Each block of dynamically allocated memory is entirely separate. When you made the member variable a a pointer, you ensured that although a lives within the struct, the thing it points to does not (unless you make it point to itself, lol).
myStr (or *myStr): your malloc'd memory:
0 32 0 8 16 24 32 40 ...
+----------+ +------------------------------+
| char* a——|———————————————————————→| text or whatever here |
+----------+ +------------------------------+
(somewhere in memory) (somewhere else in memory)
The above diagram is valid no matter which way you constructed myStr.
Can I allocate more memory to 'a' than I allocated to myStr?
Yeah, whatever you want. It's separate. You have indirection.
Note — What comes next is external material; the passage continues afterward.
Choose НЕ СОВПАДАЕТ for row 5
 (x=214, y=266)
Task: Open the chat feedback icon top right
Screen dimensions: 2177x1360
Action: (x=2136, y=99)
Suppose I want to enlarge 'a' with realloc(). Should I enlarge myStr first? If I do, then by what amount of memory (sizeof(myStr)*size_of_my_string)?
No.
Just for clarification:
myStr and
a are just pointer to some memory location. This does not mean they are sharing the same memory location.
So allocating either myStr or a is not growing the variable it self.
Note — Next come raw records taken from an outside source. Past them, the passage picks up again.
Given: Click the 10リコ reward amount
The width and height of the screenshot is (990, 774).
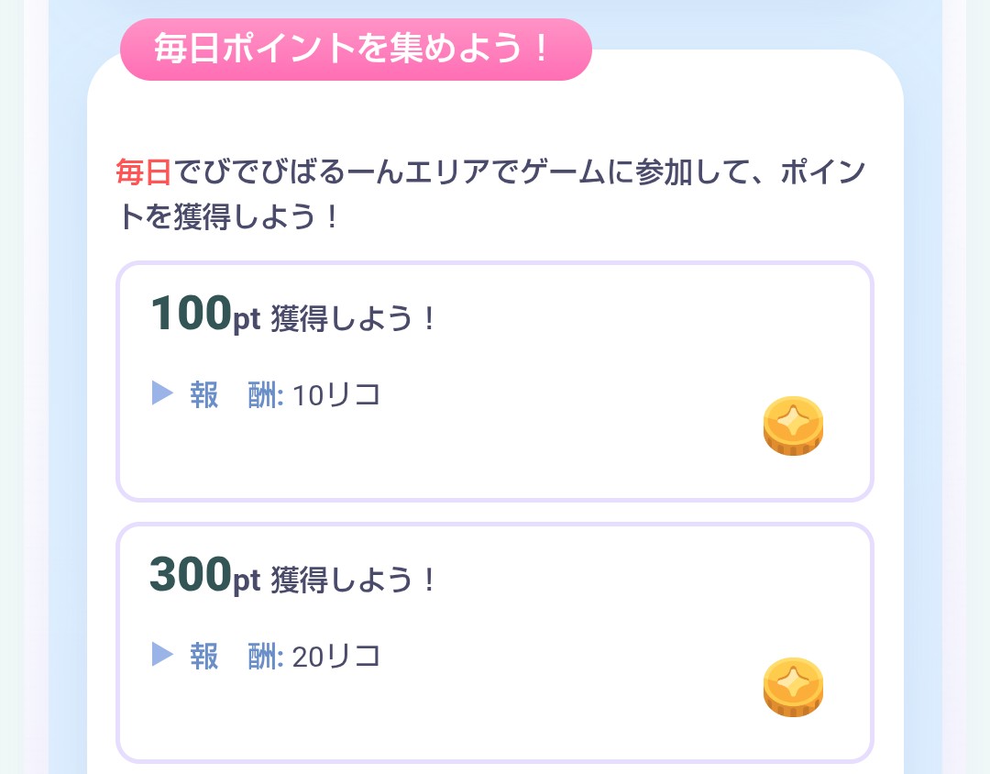Looking at the screenshot, I should 336,395.
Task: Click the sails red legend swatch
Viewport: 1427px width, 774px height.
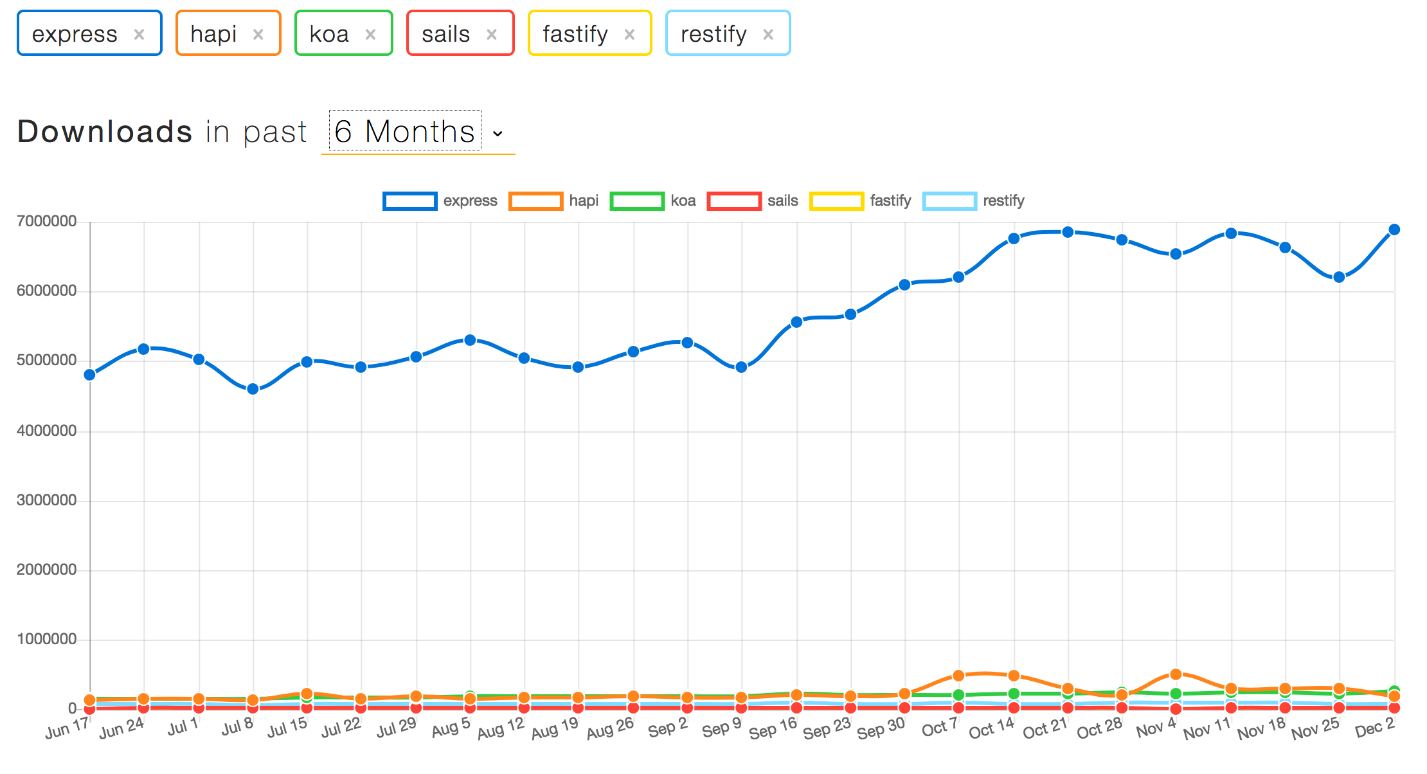Action: tap(734, 201)
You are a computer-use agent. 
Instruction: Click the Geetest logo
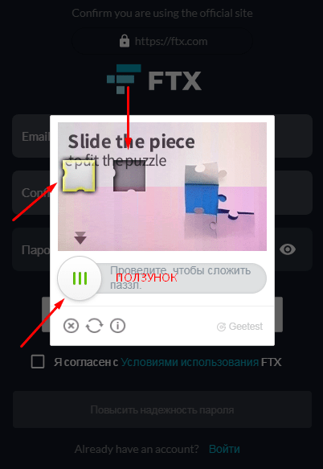(x=240, y=327)
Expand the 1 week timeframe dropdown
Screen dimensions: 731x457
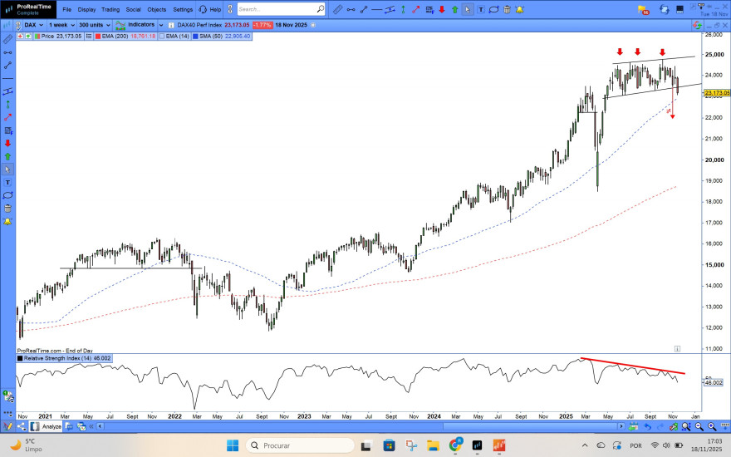pyautogui.click(x=61, y=25)
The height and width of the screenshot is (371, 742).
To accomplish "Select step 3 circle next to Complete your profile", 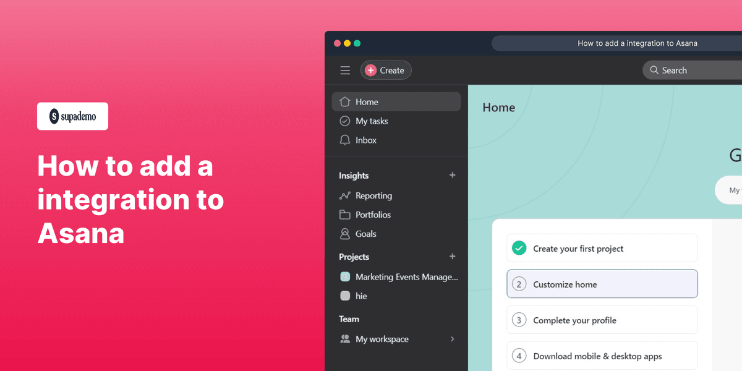I will click(x=520, y=320).
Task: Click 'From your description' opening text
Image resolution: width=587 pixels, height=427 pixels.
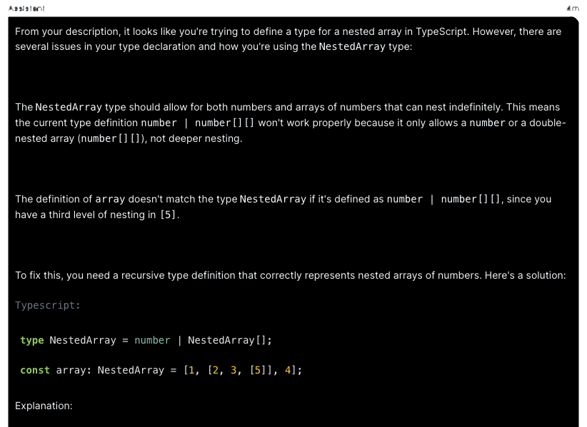Action: click(66, 31)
It requests new memory somewhere in the virtual memory space of the process and stores the address in the corresponding pointer..
So to answer you question: Yes you can allocate a memory for a which is larger than myStr.
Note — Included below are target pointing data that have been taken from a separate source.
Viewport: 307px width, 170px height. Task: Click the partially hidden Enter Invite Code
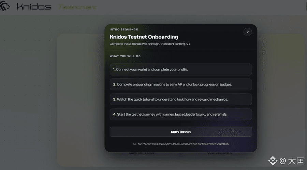[142, 153]
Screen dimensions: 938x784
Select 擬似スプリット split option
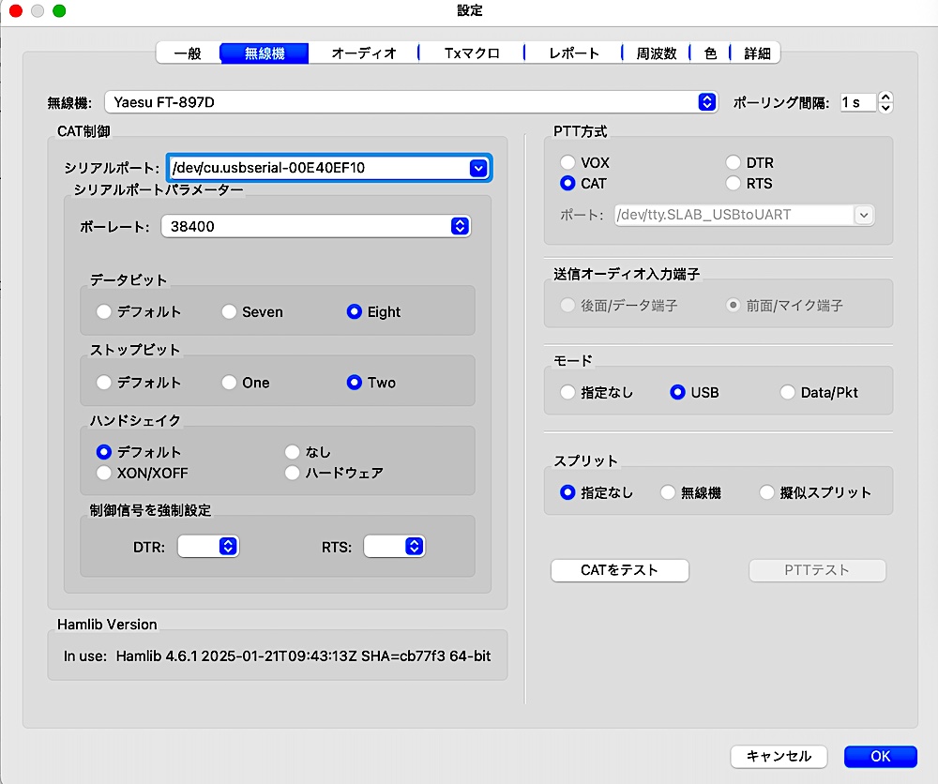[x=767, y=492]
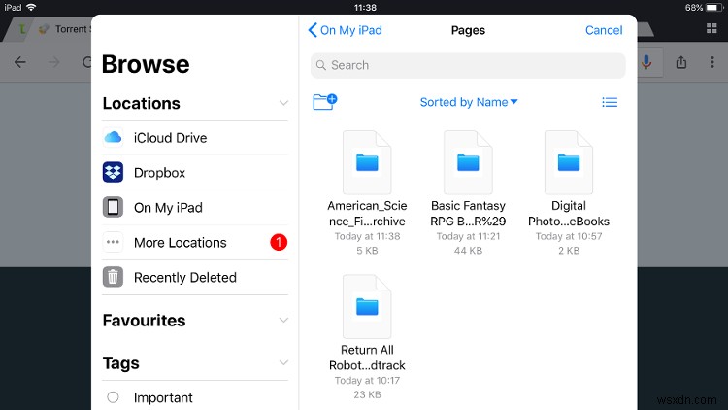Collapse the Locations section

pyautogui.click(x=283, y=103)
Update for better illustration:
0x000 | 0x004 | 0x008 | 0x0012 | 0x0016
^ ^
| |
myStr a
So myStr could be located in memory somewhere completly different compared to a.
Not needed to allocate for structure.Just for char* is enough. Say
MyStruct str;
str.a = malloc( sizeof(char)*10);
str will be in stack. Memory pointed by 'a' will be in heap. So when str goes out of scope, the object will be destructed. But not the dynamically allocated one which is pointed by 'a'. We have delete it manually.
The size of structure will be same won't vary with the size of dynamic memory pointed by 'a'.
Just reallocate the memory pointed by 'a'.
str.a = realloc(a, sizeof(char)*20);
First case
MyStruct *myStr = malloc(sizeof(MyStruct)); //necessary?
yes, very much. Without the allocation to myStr first, trying to dereference myStr (to reach a) is undefined behaviour.. Also, FWIW,
myStrCopy->a=malloc(sizeof(char));
allocates only memory for only one char, be sure that is what you actually want. If you really want that, in that case, you can rewrite that as
myStrCopy->a=malloc(1);
as sizeof(char) is guranteed to be 1 in C.
Every allocation through malloc() and family gives you a new memory, if successful.
You can, and you should. There is no relation actually. They are separate variables and need seperate memory allocation.
No, only realloc() on a should suffice.
Is there any way to find the structure size dynamically in C??
Sizeof is compile time operator.. so what's the other option.
If we can have dynamically allocated array(flexible arrays) in a structure, then finding the structure size dynamically should also be there.. Plz help me out...
When you allocate an array dynamically in C, then you must remember its size too, if you wish to know the size of the array!
Structure sizes must be known at compile-time.
If it contains a pointer to dynamically allocated memory then that memory is not part of the struct - it's outside the struct and the pointer is pointing at it - so it does not affect the sizeof the struct.
If you're talking about flexible array member then you will need to implement your own way of knowing how much memory you allocated, e.g. have a struct member variable that holds the size.
sizeof's results are compile time constant as a the size of a variable or structure does not change during run-time.
The only exception to this are V(ariable)L(ength)Arrays for which the code defnding them "knows" the size.
Referring:
we can have dynamically allocated array in a structure
So let's assume:
struct s
{
size_t size;
int * ints;
}
The size is sizeof(struct s). That is the sum of
the size of an unsigned interger: sizeof(size_t)
the size of a pointer to int: sizeof (int *)
some optional padding bytes
This is independed of to how many bytes the structure's member int * ints may point.